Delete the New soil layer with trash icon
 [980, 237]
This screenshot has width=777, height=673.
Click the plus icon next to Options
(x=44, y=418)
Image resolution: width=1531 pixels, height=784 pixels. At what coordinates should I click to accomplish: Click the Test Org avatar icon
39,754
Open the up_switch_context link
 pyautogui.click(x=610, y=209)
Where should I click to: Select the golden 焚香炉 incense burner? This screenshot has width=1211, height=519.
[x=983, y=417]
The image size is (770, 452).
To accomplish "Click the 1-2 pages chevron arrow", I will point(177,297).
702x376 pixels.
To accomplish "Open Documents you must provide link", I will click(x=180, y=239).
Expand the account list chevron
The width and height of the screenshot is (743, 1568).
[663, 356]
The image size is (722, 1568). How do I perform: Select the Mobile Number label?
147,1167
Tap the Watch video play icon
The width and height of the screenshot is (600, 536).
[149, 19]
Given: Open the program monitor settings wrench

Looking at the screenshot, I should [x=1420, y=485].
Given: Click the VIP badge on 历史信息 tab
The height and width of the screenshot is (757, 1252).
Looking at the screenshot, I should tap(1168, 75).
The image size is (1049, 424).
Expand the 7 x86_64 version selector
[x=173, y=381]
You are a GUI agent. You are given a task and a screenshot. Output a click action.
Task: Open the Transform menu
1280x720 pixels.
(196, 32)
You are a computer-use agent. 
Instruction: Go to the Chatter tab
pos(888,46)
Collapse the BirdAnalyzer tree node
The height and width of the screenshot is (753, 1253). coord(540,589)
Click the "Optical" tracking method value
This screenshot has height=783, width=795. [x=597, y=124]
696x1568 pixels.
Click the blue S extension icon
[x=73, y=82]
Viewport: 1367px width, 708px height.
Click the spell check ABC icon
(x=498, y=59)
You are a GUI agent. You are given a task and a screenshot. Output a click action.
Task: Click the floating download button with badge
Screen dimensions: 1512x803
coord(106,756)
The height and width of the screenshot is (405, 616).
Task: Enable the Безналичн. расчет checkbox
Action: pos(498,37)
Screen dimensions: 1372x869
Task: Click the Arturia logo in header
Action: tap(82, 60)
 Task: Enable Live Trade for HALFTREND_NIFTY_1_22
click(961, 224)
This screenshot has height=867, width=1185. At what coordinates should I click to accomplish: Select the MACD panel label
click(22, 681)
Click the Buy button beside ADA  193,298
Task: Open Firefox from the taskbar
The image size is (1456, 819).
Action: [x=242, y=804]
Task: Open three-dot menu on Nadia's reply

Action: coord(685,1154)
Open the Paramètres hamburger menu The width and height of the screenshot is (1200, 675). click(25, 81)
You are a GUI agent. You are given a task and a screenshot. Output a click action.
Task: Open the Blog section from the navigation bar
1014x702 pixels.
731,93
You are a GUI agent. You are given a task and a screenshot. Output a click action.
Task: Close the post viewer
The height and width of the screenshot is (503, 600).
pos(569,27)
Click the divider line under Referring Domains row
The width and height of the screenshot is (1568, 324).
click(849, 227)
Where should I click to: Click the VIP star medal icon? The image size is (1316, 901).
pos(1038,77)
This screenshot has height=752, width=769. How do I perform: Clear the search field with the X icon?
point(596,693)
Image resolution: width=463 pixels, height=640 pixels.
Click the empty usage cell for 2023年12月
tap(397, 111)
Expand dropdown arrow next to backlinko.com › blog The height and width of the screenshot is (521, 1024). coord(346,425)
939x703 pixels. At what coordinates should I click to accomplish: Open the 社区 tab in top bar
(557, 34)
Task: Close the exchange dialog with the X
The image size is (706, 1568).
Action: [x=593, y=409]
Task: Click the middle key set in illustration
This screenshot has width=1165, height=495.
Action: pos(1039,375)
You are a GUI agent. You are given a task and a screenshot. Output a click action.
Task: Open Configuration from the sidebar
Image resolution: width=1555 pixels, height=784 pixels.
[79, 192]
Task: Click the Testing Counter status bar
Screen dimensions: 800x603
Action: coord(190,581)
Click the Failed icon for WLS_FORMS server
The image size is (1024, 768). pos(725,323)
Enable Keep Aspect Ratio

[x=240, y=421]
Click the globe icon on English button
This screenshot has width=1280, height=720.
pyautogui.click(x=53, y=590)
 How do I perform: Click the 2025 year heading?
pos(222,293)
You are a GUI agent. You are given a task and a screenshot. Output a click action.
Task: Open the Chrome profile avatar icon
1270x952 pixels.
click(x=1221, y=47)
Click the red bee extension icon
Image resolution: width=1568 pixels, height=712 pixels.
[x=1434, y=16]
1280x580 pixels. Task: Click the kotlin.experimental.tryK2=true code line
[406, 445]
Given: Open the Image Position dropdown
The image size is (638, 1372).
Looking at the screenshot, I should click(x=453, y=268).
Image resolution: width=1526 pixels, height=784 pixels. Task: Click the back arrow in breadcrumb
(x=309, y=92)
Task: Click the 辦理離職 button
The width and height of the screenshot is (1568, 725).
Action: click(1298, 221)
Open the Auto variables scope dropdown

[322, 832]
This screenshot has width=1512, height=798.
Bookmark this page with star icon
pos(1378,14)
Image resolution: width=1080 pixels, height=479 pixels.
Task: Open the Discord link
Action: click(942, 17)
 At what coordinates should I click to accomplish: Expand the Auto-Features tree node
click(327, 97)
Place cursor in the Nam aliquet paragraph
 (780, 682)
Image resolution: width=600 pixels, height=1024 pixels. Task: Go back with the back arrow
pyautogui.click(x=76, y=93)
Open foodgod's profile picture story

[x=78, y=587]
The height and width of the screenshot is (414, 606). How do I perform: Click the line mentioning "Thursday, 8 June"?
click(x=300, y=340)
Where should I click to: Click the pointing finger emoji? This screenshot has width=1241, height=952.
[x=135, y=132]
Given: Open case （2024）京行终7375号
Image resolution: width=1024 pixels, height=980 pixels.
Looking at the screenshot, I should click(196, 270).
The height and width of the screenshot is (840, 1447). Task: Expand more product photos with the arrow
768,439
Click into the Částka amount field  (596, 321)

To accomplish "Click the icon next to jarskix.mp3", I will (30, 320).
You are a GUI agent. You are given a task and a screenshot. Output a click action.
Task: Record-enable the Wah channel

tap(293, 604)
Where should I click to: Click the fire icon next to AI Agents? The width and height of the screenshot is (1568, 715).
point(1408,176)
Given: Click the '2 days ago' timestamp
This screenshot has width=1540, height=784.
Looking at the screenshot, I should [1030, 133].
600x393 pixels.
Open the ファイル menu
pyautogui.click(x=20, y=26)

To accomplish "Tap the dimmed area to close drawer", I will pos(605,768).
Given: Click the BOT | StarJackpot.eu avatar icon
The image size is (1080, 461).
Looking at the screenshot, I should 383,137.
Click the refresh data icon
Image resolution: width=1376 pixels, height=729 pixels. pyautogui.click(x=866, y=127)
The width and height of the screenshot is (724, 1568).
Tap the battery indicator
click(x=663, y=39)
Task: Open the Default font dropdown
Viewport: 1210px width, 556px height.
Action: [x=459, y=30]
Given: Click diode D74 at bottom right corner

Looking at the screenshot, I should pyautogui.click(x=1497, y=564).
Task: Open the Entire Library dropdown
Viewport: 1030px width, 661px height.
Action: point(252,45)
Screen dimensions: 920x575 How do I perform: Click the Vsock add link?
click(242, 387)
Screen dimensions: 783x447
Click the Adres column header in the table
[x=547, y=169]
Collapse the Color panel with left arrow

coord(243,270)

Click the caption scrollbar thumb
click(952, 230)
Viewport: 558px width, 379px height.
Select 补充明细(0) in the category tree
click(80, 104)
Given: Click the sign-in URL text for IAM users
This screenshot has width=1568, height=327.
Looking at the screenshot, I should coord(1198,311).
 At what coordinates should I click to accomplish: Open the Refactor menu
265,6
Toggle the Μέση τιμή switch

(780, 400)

________________

Stated goal.
Copy out everything from the line containing "Given: Click the sign-in" down to the end of the items.

Finished answer.
Given: Click the sign-in URL text for IAM users
This screenshot has width=1568, height=327.
Looking at the screenshot, I should coord(1198,311).
 At what coordinates should I click to accomplish: Open the Refactor menu
265,6
Toggle the Μέση τιμή switch

(780, 400)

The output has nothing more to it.